Photo by Priscilla Du Preez on Unsplash
Cody sat across the table from his sister. Ruth drank her cocktail and he drank his Budweiser. He wore faded jeans and his work boots – even though it was Saturday – and a hat from the local tackle shop. She wore a shirt that cost a person fifty dollars to go for a run and yoga pants. He’d driven there in an F-150 and she’d come in her electric car.
And yet it wasn’t their differences they’d met to discuss.

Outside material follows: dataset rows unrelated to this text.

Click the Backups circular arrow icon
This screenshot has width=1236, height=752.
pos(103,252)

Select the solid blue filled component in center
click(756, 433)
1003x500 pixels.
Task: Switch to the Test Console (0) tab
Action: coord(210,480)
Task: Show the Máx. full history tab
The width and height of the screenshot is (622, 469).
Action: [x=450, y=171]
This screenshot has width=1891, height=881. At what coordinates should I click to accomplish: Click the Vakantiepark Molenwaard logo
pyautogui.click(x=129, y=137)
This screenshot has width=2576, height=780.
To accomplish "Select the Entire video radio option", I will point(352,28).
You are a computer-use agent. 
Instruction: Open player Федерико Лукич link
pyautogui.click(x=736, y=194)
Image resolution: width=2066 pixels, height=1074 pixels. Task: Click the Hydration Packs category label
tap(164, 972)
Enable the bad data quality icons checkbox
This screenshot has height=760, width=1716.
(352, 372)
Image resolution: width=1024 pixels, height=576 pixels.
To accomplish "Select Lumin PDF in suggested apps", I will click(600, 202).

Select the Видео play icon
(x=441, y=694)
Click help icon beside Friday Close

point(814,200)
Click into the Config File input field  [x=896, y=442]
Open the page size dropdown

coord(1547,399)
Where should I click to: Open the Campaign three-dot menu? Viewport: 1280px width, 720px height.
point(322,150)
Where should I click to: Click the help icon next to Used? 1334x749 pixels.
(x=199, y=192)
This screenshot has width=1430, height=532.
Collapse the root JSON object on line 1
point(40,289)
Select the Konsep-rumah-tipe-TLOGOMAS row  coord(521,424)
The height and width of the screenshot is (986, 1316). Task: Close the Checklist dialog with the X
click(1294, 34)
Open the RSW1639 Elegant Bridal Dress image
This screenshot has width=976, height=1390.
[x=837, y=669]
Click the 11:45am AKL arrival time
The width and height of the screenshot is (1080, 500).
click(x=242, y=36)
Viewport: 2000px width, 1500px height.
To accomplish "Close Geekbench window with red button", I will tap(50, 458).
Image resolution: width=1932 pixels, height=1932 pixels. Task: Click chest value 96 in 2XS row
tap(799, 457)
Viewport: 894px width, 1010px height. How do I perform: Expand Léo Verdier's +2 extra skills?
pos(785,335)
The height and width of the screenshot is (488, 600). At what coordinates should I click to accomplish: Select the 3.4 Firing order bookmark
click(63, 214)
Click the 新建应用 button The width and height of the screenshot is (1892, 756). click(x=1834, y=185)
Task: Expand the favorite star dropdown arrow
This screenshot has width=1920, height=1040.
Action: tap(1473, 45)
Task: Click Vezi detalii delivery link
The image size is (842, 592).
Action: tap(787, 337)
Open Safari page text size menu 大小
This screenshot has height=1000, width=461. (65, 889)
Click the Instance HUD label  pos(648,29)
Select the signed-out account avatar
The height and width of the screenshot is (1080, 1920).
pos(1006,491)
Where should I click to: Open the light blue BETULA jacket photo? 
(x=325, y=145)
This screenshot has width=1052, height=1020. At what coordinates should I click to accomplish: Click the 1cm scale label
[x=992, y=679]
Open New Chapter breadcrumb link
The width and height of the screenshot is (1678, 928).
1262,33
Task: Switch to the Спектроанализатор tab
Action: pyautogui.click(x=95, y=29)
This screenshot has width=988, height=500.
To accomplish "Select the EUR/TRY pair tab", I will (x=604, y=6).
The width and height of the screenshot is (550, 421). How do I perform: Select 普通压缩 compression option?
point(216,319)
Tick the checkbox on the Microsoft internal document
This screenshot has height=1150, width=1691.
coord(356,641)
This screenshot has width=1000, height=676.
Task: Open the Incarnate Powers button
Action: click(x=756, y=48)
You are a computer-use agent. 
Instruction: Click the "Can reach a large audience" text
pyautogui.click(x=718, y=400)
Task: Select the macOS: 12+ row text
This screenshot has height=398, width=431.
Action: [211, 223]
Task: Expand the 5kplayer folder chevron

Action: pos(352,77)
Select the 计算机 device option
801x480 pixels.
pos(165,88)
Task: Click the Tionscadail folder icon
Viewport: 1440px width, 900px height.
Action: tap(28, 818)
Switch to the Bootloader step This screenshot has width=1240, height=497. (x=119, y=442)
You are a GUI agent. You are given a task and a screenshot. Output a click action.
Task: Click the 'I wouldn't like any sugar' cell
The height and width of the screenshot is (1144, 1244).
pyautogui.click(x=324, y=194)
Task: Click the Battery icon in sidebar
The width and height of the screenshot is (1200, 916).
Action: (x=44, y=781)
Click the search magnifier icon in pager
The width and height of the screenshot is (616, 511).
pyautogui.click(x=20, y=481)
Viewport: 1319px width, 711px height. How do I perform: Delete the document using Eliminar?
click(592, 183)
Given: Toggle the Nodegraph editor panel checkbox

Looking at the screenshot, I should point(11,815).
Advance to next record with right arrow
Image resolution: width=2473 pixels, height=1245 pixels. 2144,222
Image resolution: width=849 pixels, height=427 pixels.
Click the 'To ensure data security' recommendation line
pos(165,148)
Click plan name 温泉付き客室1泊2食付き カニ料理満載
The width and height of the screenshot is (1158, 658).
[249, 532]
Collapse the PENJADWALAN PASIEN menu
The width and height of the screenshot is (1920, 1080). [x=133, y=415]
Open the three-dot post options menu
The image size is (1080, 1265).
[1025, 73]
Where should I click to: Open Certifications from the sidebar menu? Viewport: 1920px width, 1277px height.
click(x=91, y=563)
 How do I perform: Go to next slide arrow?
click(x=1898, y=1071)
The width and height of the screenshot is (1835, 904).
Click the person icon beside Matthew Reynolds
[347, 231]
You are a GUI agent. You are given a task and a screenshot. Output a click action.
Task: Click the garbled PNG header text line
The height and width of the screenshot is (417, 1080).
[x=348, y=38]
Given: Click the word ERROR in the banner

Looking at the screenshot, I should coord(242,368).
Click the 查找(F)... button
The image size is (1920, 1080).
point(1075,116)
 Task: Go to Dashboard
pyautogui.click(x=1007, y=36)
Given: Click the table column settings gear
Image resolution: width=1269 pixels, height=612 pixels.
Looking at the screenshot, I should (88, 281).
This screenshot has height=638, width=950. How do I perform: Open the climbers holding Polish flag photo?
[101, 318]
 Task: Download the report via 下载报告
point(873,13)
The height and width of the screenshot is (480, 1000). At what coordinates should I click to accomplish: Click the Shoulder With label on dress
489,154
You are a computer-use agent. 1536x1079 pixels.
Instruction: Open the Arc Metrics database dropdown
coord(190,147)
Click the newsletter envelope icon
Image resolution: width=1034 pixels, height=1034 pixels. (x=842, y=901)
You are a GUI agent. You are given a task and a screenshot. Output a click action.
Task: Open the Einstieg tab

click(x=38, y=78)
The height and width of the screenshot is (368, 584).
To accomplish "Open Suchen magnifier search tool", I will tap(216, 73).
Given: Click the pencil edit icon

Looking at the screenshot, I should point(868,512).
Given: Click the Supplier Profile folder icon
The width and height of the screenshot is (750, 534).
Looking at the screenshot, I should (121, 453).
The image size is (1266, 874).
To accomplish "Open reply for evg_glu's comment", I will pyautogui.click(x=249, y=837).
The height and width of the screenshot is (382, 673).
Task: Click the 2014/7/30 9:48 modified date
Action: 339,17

Kerry was a mid-sized town, two hours from D.C., two hours from the nearest NASCAR racetrack. It was neither a southern town, nor a mid-Atlantic town. The nearby mountains were popular with both the hunters and the hikers. Ruth worked in a boutique law firm providing legal services to immigrants who’d resettled in the area. Cody had a horse farm out in the county. There was a small liberal arts college in town, along with a collection of hippie coffee houses and shops purveying essential oils and art glass. Downtown, you could buy handmade, “Save the Planet” bags and embroidered Pride quilts and vegan dog-treats. You could also buy handguns and MAGA-hats.
Patty’s, the bar, was no-mans-land. Neutral ground. For its owner, nondescript was a defense-mechanism. Patty’s served all clientele, provided they paid and didn’t talk politics with anyone else in the bar.
It was also neutral ground for Cody and Ruth, too. She could pick up a case of infused smoothies to bring back to her husband and Cody could ask the bartender for a growler refill. It was the only place in town where you could order both burgers topped with pulled pork and bacon, and Keto, vegan, nut-free, soy-free, non-GMO, sustainably-produced, carbon-neutral dessert bars. When Ruth’s brother called her up and said, “we gotta talk,” she naturally suggested Patty’s.